Table 2: Productivity of deep water fields identified for development 2000-2005 (b/d liquids)

  No. Fields Total Expected
Production
Average
Production
Asia Pacific 4 137,800 34,450
Europe 7 110,000 15,714
Latin America 16 887,800 55,488
Middle East 1 (all gas) N/A
North America 75 1,390,850 18,545
West Africa 17 1,582,000 93,059
Total 120 4,108,450 34,237

Source: The Offshore West Africa Report 2000-2005; Douglas-Westwood/Infield Systems

The 17 deepwater fields could boost regional liquids production by almost 1.6 billion barrels a day, or about 40 percent of the deep water additions to global liquids production.

Growing Expenditures

TotalFinaElf is the dominant player in the fields slated to come on line through 2005. The French operator holds over a third of the reserve base set for development in that period.

Four other majors, namely ExxonMobil, Texaco, Chevron and Shell, also have substantial positions. Their combined holdings amount to almost 50 percent of deep water reserves identified for development.

Since 1997, Infield Systems and Douglas-Westwood estimates indicate that West African offshore field development expenditures have been reasonably steady, averaging $2.4 billion yearly.

But that will all change in the next five years.

The companies forecast field development expenditures to increase to $3.8 billion this year and grow to potentially $10.4 billion by 2005.

The bulk of these expenditures -- 78 percent -- will be offshore Angola and Nigeria.

The major components in these capital outlays are floating production systems, which, when added to costs of shallow water platforms, will result in surface or platform-based facilities accounting for 70 percent of the expenditures.

The report forecasts installation of 33 floating production systems in the next five years -- some being extremely costly.
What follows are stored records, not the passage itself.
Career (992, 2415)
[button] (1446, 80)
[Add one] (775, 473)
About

Elf's Girasol unit offshore Angola, for example, is expected to exceed $900 million.

Large deep water fields also will require considerable numbers of subsea well completions -- 297 are likely to be installed by 2005, at costs that are estimated to exceed $4.8 billion.

When the associated templates, control lines and systems are added that figure jumps to over $6.9 billion.

A Few Concerns

While the reserve figures for West Africa's deep water province are impressive and headline-grabbing, some serious issues remain to be addressed.

Those, according to the report, include:

  • Political and commercial corruption and instability.
  • Unfamiliar and often inefficient commercial practices.
  • A dearth of adequate local service and supply facilities.
  • Occasionally hostile local communities.

In Nigeria's Niger Delta, for example, popular agitation over the perceived inequities in the distribution of oil wealth has led to violence that may have cost Nigeria up to $1 billion in lost oil revenues in 1999, according to the report.

Deep water discoveries, of course, should be less susceptible to local problems since they are too far from the coast to be easily disturbed.

Still, an issue companies must face is West African governments' demands for greater levels of involvement in the decision-making process toward field development.

Proving the Potential

The first giant deep water fields discovered offshore West Africa were Shell's Bonga on Nigerian block OPL 212 and Elf's Girassol in block 17 off Angola in the spring of 1996.

Since then, 44 fields have been discovered in water depths of 500 meters or more, with the deepest discovery to date being Elf's Andromede Marine field, found in early 2000 off the Congo in 1,893 meters of water.

According to the report, ExxonMobil's Topacio satellite off Equatorial Guinea in 579 meters of water is the only deep water field on production in the offshore West African deep water region.

Topacio, which is part of the firm's Zafiro project, came on line in 1997 and is currently flowing 6,000 barrels of oil a day to the Zafiro Producer floating production system.

Triton's La Ceiba Field in 700 meters of water offshore Equatorial Guinea's Rio Muni province was expected to come on-stream by early 2001.

These two fields make the small nation of Equatorial Guinea (population -- less than half a million) the current leader in the region's coming deep water production.

By 2005 Nigeria, Angola and the Congo will join their neighbor among the world's important oil and gas producing nations.